I tell this story because this was a regular occurrence in my life. In fact, it was a monthly occurrence. This is how the first sign of my PMS would announce itself – homicidal fantasies. Like character defects that often only appear when dealing with others, the beginning of PMS would be undetectable until I was out among the human race. This would be my yellow warning light for what was to come.  In the hours after my subway rage, I would turn the anger and disgust toward myself. I’d become both judgmental and insecure. Character defects would flare up and I’d act out on resentments with gossip followed by shame and paranoia. In the end I’d be so raw and vulnerable and filled by self-loathing that all I could do was hide or cry. On day two my abdomen would swell and a visible layer of water weight covered my thighs, back and butt. Puffy eyed and dragging with fatigue, the countdown would begin. On the third day my period would start and with it came a sense of relief. It was as if the pressure valve had opened and my emotions were restored to sanity. Hormones are a bitch!

When women get clean and sober, like men, we ride the emotional rollercoaster of early recovery. People tell us what to expect and reassure us with “You’re where you’re supposed to be. This is normal.”  What no one tells us is that we are also powerless over our hormones and that they will make us emotionally unmanageable. Usually it isn’t until we have spewed venom and insanity to a female friend or sponsor that we are asked, “Where are you in your menstrual cycle?’ To which we respond with anger. The question sounds belittling and condescending. After all, doesn’t it dismiss the validity of the feelings that have consumed us?  There’s nothing like PMS to make a woman want to argue – even if it’s to argue against the very idea of PMS.

Many of us didn’t experience PMS during our using because we were too high to notice. We were always under the influence and intuitively used substances to control our feelings – including those of PMS. I know personally, I was on the Pill from 14 to 28 and my last year using my periods stopped coming so PMS was a non-issue. I decided to remain off the Pill once I got clean because I was single and knew I’d be more apt to use condoms if I had no other birth control. Now that I was single after a monogamous marriage, I didn’t trust myself when it came to practicing safe sex – since I had no experience with it. I figured fear of pregnancy would keep me on the straight and narrow of condom use. So from day one clean, I began experiencing my natural hormonal cycle for the first time since adolescence and I had no idea what to expect.
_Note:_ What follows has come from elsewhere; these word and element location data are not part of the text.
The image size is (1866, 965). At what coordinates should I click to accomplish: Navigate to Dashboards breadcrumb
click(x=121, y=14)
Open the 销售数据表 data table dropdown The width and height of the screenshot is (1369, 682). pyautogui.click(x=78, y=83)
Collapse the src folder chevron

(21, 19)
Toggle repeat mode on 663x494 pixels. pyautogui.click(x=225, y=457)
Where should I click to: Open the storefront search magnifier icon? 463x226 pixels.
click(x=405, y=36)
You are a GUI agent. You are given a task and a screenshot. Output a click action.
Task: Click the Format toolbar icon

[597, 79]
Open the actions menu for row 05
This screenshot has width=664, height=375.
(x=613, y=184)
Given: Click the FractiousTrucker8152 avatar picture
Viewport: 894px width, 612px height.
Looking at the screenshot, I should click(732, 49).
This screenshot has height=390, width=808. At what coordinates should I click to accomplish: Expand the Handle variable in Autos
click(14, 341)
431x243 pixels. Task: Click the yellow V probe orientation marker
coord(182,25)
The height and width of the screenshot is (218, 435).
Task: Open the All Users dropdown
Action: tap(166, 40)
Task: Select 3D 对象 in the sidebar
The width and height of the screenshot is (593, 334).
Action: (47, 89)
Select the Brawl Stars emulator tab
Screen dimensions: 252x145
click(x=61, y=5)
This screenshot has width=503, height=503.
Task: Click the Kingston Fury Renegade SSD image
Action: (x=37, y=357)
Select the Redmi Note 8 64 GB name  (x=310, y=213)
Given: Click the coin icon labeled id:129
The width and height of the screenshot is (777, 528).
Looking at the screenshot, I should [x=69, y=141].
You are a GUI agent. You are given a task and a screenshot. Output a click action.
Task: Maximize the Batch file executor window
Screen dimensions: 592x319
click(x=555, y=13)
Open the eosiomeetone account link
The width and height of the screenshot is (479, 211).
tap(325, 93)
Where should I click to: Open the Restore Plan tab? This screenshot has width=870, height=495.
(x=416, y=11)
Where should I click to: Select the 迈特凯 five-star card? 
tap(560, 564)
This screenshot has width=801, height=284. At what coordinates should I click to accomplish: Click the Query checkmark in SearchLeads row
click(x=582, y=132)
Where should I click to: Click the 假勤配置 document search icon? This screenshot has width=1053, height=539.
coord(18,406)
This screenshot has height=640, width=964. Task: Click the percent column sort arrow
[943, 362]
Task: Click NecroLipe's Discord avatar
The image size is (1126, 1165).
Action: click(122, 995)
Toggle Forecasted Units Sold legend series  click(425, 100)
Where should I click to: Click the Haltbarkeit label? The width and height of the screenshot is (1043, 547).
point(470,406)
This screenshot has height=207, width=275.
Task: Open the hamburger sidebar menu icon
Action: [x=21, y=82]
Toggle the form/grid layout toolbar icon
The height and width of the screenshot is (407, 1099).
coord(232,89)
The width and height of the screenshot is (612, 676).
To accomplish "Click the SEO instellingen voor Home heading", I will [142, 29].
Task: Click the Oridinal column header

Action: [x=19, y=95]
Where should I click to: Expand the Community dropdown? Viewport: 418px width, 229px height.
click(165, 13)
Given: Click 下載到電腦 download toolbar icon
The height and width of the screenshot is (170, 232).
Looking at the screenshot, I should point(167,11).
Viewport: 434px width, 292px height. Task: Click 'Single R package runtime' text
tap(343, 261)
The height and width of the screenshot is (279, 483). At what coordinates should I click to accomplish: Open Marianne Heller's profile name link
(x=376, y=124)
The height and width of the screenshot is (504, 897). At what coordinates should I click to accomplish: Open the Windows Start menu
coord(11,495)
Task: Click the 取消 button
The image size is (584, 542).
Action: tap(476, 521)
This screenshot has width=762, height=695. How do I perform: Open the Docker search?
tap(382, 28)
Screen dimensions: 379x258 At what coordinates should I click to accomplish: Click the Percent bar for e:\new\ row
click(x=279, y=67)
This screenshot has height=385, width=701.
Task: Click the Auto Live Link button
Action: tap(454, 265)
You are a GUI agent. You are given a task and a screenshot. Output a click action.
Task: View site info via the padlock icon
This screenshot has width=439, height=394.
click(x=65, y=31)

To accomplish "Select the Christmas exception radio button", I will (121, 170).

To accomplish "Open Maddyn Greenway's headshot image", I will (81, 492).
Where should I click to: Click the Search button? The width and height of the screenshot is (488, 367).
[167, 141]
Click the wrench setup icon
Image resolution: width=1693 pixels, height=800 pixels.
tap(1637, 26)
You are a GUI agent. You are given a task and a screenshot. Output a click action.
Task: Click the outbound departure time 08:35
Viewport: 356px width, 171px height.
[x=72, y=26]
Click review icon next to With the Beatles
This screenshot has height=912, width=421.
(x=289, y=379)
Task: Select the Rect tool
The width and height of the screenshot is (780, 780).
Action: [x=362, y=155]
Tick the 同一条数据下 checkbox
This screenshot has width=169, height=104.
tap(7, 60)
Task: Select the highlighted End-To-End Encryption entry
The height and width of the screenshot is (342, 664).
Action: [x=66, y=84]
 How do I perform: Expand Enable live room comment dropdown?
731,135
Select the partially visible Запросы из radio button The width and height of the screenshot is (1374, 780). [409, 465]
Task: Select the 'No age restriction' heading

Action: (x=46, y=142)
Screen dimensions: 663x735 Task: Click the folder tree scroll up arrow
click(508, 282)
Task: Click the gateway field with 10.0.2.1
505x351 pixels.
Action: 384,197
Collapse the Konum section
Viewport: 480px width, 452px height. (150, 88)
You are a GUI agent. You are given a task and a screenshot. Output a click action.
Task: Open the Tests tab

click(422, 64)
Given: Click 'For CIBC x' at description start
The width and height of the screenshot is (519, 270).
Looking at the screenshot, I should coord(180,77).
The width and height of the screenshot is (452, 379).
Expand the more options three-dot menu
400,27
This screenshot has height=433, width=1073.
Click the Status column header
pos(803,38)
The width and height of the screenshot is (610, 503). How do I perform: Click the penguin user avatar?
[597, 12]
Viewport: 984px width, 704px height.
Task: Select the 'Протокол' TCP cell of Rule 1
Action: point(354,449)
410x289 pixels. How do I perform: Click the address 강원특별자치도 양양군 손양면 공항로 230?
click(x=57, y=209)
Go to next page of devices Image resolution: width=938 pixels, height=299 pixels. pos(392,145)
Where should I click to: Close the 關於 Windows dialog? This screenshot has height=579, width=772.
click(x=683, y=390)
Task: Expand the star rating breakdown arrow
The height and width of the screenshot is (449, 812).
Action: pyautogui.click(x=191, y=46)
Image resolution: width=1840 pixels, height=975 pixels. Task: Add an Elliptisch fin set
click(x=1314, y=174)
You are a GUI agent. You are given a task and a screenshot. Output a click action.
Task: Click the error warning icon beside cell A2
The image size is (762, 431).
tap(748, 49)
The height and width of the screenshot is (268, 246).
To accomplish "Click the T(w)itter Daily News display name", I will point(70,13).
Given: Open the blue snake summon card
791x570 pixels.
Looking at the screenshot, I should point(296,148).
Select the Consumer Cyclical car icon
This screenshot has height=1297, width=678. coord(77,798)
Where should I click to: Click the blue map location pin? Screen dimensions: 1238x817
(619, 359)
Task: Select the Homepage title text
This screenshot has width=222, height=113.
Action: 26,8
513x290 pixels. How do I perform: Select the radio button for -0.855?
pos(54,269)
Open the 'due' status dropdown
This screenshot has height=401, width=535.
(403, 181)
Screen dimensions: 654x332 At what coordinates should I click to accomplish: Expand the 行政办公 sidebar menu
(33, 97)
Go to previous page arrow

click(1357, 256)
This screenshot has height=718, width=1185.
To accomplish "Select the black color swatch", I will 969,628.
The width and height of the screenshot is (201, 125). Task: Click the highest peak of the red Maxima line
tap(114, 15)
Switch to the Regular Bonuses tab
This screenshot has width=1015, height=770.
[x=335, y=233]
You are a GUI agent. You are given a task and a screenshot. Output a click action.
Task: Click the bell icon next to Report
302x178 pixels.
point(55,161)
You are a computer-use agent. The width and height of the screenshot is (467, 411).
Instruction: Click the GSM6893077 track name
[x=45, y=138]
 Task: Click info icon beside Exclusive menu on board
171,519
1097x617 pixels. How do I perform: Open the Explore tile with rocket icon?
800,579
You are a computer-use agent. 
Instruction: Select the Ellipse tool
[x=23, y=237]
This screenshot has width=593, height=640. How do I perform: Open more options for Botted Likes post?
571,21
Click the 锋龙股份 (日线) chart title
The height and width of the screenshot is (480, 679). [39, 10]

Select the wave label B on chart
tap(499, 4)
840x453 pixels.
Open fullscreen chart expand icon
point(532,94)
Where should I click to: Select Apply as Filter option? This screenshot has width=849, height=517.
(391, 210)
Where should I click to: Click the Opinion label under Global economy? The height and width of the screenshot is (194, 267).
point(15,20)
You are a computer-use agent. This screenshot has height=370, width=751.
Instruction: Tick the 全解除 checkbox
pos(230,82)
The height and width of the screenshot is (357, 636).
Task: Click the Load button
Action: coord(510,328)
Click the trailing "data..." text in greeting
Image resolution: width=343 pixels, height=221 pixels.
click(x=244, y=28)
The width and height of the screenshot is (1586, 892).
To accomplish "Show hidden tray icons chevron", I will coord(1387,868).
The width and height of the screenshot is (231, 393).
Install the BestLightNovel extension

Newcomers, it is important to pay close attention to what is going on with your body so you can make the connection between emotional unmanageability and your menstrual cycle. All it will take is 4 months of charting the patterns and you will know pretty much what to expect for years to come. The reason this matters is because when you know your period is coming and the general pattern of your rollercoaster, it is much easier to accept “oh these feelings are hormonal and not connected to real life things”. This is damage control.  This will stop you from acting out on anger, nitpicky-ness, righteousness, or from damaging friendships. It will put feelings of inadequacy and loneliness in check. When you look in the mirror and hate what you see, you’ll know you are looking through a hormonal veil of distortion and tomorrow the reflection will be much different. This will save you a lot of agony. Recovery is life on life’s terms and hormones are part of life’s terms –so until you have experience riding this out clean, they will trip you up and cause you to suffer.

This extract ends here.